La Navidad siempre llega, la esperes o no. Y también pasa. Llega puntual; tan igual como diferente. Parece que todo cambia para seguir como siempre, o al menos aparentarlo. Porque de eso, de sonrisas no siempre sinceras, de deseos difíciles de cumplir y medias verdades envueltas en magia tiene mucho la Navidad.

También de magia verdadera en medio de las luces y de sentimientos honestos y amor del bueno, por eso la seguimos celebrando. Hay que tratar de equilibrar y que gane lo bueno frente a lo mejorable.

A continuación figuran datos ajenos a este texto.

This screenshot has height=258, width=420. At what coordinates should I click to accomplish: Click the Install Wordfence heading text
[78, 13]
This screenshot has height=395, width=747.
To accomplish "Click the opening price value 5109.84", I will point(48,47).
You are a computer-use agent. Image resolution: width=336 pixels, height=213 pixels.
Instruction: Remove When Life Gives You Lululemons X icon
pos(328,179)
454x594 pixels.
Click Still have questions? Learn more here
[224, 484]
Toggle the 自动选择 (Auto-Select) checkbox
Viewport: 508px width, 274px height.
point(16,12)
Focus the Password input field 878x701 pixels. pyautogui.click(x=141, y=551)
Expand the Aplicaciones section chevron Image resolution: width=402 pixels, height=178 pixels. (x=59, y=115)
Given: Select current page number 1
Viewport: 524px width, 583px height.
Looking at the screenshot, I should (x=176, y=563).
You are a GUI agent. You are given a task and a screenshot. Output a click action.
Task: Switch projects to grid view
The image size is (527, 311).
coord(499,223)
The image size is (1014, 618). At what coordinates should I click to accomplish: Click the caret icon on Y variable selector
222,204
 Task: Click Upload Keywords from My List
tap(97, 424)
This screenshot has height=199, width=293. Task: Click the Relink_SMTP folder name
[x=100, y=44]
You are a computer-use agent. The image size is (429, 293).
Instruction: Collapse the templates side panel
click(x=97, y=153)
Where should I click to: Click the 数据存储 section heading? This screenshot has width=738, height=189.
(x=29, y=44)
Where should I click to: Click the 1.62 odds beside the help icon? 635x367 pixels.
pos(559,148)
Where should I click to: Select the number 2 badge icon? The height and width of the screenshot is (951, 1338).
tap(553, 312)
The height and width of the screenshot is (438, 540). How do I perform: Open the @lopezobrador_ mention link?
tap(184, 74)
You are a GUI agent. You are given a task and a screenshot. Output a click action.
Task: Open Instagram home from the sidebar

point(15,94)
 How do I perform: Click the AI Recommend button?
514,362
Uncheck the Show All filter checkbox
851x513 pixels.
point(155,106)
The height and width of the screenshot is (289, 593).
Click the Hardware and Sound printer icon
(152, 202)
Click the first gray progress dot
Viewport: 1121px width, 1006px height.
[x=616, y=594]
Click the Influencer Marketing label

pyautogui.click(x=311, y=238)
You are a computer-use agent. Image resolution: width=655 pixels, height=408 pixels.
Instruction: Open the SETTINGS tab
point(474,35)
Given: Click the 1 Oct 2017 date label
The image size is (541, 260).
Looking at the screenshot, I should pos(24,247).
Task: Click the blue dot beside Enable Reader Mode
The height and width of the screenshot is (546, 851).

Pero a veces más que llegar es como si la Navidad se colara de golpe, y entra como ese viento fuerte que en pleno invierno abre las ventanas y rompe los cristales, dejando que el frío se expanda en un interior antes cálido. Un viento que va vaciando esos lugares antes llenos de vida y de risa; y aunque en ese espacio vacío vaya entrando algo nuevo, nunca será igual a lo que ya no está.

La Navidad es una, pero la manera de vivirla no lo es. Unos años la eliges, otras te viene dada. Porque es una fecha en la que hay momentos en los que no se tiene marca más que lo que se tiene. No me refiero solo a lo material. Ni lo digo pensando en una misma, sino en todo lo que nos rodea, en lo que nos falta o en lo que tantas veces no queremos ver y está. Podemos mirar hacia abajo y ver solo los platos en la mesa y los regalos en el árbol o podemos levantar la vista y al brindar mirar más allá. Creo que esa es la mirada que merece la pena siempre, pero más en Navidad.